Taking Stock: The Fiction Factory

SAW

Mike, Matt and Uncle Pete at the height of their powers….

Stock, Aitken & Waterman. Love ’em or hate ’em, they have finally been given the kind of in-depth, multi-part documentary on prime time UK Television that their success, and catalogue, deserves. I knew Channel 5 would come in useful for something one day.

“Legends Of Pop” ran across successive Saturday Nights, totalling just under 2 and a half hours in all. Added to that were a pair of “Stock Aitken Waterman’s Greatest Hits” video clip compilations, a fairly thorough (if understandably incomplete) trawl through the best (and/or best-known) tracks to emerge from the trio’s vast roster of artists and collaborators between the mid-1980s and the early 1990s.

■ RECORDED DATA:
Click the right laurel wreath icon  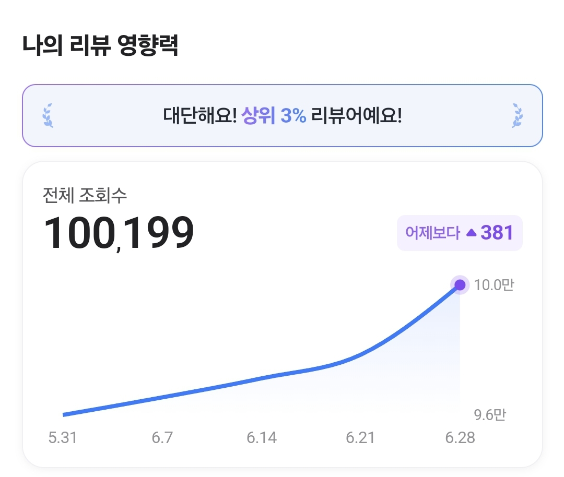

==

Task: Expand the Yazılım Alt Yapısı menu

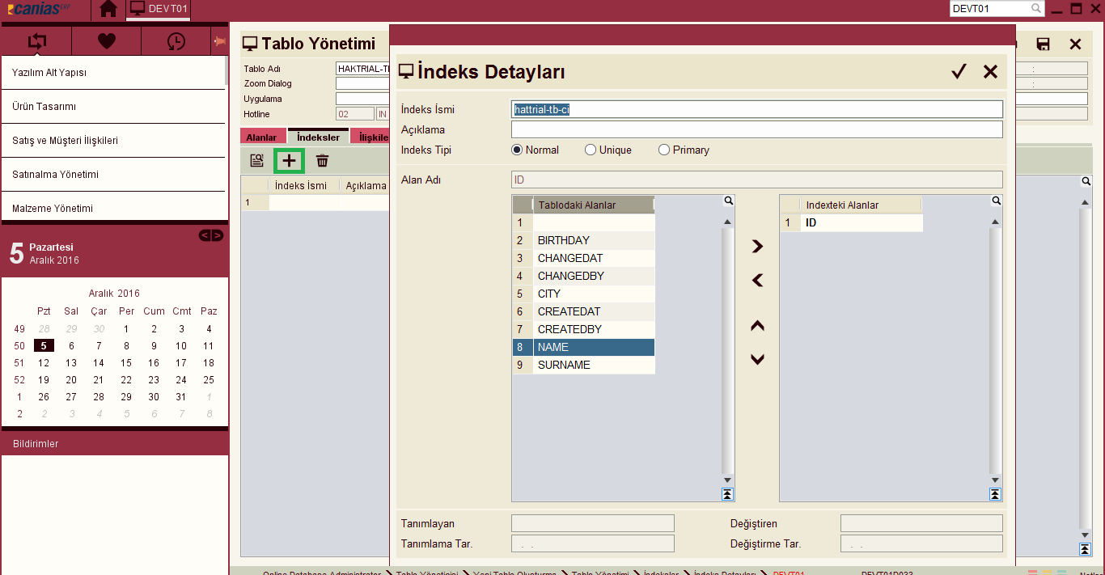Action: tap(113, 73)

■ DIRECTIONS:
- A) Answer these questions using the piece on Stock Aitken Waterman, one answer per line, marked the same way:
(i) Which channel aired the documentary?
(ii) What was the documentary series called?
(iii) What span of years did the clip compilations draw from?
- B) List the three first names or nicknames given in the caption of the piece on Stock Aitken Waterman.
- C) Pick up the piece on Stock Aitken Waterman after its last sentence and keep writing.

■ ANSWERS TO THE PROBLEMS:
- A)
(i) Channel 5
(ii) "Legends Of Pop"
(iii) The mid-1980s to the early 1990s

- B) Mike, Matt, Uncle Pete

- C)
This retrotastic activity reminded me of the glorious SAW Singles Boxset, Say I’m Your Number One, released almost a decade ago, and also of the “Hit Factory” autobiography by Mike Stock which I happened upon in a charity shop around the same time.  The boxset has become quite collectable (and a Vol.2 is sorely needed); its 31 discs cover the full range of SAW efforts from the huge (Rick, Dead Or Alive, Bananarama, Mel & Kim) to the briefly popular (Sonia, Hazell Dean, Princess), the should-have-beens (O’chi Brown, Haywoode, Brilliant) and even the “who on earth?” likes of Jeb Million and Spelt Like This. There was also room for SAW’s debut release from early 1984, the Agents Aren’t Aeroplanes single Upstroke with its Relax-inspired sleeve.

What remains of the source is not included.